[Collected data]
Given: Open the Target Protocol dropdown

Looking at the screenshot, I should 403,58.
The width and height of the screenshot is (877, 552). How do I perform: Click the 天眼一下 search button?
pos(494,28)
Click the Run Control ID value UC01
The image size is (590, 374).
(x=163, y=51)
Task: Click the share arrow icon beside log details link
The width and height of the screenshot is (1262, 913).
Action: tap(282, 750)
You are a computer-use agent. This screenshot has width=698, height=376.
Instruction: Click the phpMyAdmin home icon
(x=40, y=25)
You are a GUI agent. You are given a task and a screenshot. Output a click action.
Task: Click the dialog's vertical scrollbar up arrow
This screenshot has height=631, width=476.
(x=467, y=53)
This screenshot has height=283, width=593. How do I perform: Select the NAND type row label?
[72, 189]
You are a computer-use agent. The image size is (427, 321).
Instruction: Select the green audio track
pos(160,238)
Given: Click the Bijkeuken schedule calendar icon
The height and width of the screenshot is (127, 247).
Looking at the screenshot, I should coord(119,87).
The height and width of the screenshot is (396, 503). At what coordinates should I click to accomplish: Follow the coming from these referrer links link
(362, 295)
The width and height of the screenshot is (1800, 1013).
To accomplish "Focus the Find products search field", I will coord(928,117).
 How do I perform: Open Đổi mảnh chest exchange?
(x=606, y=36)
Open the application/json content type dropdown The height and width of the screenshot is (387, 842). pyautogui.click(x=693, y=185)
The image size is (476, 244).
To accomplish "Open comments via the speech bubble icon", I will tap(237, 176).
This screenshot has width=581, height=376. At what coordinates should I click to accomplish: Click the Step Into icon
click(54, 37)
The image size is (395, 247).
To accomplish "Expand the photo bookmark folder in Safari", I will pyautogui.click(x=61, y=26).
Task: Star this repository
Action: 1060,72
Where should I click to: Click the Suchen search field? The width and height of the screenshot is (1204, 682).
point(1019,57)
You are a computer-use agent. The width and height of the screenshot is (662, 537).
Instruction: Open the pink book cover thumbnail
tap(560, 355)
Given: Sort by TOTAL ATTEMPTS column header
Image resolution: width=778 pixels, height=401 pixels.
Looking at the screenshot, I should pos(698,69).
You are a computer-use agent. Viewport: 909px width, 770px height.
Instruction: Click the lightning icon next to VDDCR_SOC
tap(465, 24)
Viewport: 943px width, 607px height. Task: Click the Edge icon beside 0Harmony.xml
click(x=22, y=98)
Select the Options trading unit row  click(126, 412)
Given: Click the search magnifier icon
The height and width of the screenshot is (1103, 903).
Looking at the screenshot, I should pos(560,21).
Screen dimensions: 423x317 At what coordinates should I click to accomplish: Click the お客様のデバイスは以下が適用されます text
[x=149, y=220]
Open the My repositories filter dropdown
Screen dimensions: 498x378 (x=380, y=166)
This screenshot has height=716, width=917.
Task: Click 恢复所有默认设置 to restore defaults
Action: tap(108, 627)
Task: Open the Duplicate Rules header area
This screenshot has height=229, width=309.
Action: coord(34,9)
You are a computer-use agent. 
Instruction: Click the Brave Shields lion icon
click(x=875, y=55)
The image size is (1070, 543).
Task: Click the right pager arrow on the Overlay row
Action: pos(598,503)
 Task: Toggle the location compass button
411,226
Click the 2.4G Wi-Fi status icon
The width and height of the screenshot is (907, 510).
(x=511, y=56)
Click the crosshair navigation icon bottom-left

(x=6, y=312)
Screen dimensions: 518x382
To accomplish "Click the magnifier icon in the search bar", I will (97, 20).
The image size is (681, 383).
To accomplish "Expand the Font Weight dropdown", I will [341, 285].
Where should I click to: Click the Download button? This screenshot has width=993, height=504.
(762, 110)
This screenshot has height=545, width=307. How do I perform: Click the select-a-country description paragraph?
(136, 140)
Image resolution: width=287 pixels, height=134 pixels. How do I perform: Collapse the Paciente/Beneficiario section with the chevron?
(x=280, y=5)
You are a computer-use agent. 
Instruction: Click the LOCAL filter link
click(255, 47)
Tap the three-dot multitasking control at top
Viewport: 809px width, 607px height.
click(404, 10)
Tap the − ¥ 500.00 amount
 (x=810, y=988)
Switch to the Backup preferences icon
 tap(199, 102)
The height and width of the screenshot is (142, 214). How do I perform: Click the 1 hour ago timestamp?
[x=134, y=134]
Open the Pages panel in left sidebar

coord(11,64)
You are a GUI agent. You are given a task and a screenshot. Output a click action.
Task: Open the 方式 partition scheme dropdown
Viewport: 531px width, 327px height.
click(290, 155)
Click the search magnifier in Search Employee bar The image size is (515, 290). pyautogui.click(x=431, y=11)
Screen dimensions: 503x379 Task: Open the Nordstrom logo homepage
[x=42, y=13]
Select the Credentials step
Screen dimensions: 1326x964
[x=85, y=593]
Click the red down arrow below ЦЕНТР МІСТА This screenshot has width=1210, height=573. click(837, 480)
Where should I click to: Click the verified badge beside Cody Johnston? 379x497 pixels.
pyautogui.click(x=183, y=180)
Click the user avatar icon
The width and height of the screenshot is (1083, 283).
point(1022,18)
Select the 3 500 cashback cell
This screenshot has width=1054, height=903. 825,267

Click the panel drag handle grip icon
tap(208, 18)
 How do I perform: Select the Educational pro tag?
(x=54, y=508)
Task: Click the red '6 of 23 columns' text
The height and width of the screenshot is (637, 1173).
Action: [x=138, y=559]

**Set task:** Copy out the data word for word, from the line containing "Task: Toggle the location compass button" through the line containing "Click the red down".

**Task response:**
 Task: Toggle the location compass button
411,226
Click the 2.4G Wi-Fi status icon
The width and height of the screenshot is (907, 510).
(x=511, y=56)
Click the crosshair navigation icon bottom-left

(x=6, y=312)
Screen dimensions: 518x382
To accomplish "Click the magnifier icon in the search bar", I will (97, 20).
The image size is (681, 383).
To accomplish "Expand the Font Weight dropdown", I will [341, 285].
Where should I click to: Click the Download button? This screenshot has width=993, height=504.
(762, 110)
This screenshot has height=545, width=307. How do I perform: Click the select-a-country description paragraph?
(136, 140)
Image resolution: width=287 pixels, height=134 pixels. How do I perform: Collapse the Paciente/Beneficiario section with the chevron?
(x=280, y=5)
You are a computer-use agent. 
Instruction: Click the LOCAL filter link
click(255, 47)
Tap the three-dot multitasking control at top
Viewport: 809px width, 607px height.
click(404, 10)
Tap the − ¥ 500.00 amount
 (x=810, y=988)
Switch to the Backup preferences icon
 tap(199, 102)
The height and width of the screenshot is (142, 214). How do I perform: Click the 1 hour ago timestamp?
[x=134, y=134]
Open the Pages panel in left sidebar

coord(11,64)
You are a GUI agent. You are given a task and a screenshot. Output a click action.
Task: Open the 方式 partition scheme dropdown
Viewport: 531px width, 327px height.
click(290, 155)
Click the search magnifier in Search Employee bar The image size is (515, 290). pyautogui.click(x=431, y=11)
Screen dimensions: 503x379 Task: Open the Nordstrom logo homepage
[x=42, y=13]
Select the Credentials step
Screen dimensions: 1326x964
[x=85, y=593]
Click the red down arrow below ЦЕНТР МІСТА This screenshot has width=1210, height=573. click(837, 480)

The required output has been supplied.